Yesterday saw two news items dominating proceeding on the Forex markets. In the case of the Euro – dollar, they had the effect of cancelling each other out initially. The news of the decision by the Chinese government to further weaken the Yuan, when all western governments want the reverse to happen, caused a flight to the safety of the US dollar, which sent the EURUSD pair downwards. This was reversed after the London open when news percolated to the marketplace about the conclusion of an agreement on fiscal measures between the Greek government and its lenders from the EU and the IMF.
Chinese devaluation and Greek agreement
The Chinese have long been intervening in the market in order to keep the value of their currency low against the US dollar. This is source of annoyance to the US, as it artificially benefits Chinese exports to the disadvantage of everyone else. Yesterday China accelerated this process, and caused a further 2% devaluation. Market participants chose to see this as a sign that the Chinese economy was in worse shape even than was feared, causing a flight to safety, or a risk-off situation. Risk-off still means only one thing – buy the US dollar.

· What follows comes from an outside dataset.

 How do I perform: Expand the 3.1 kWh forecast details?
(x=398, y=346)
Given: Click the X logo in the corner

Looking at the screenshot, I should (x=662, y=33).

By the time of the London open, however, two things had happened. Traders realised that the Chinese move, and its implications for the global economy, could conceivably delay the onset of interest rate rises in the US. This is a weakening force for the dollar. When later in the morning it became known that Greece had concluded an agreement to put the measures its leaders had agreed to last month into place, and after surprisingly trouble-free negotiations to do so, the effect on the Euro was one of relief, sending the EURUSD pair even higher.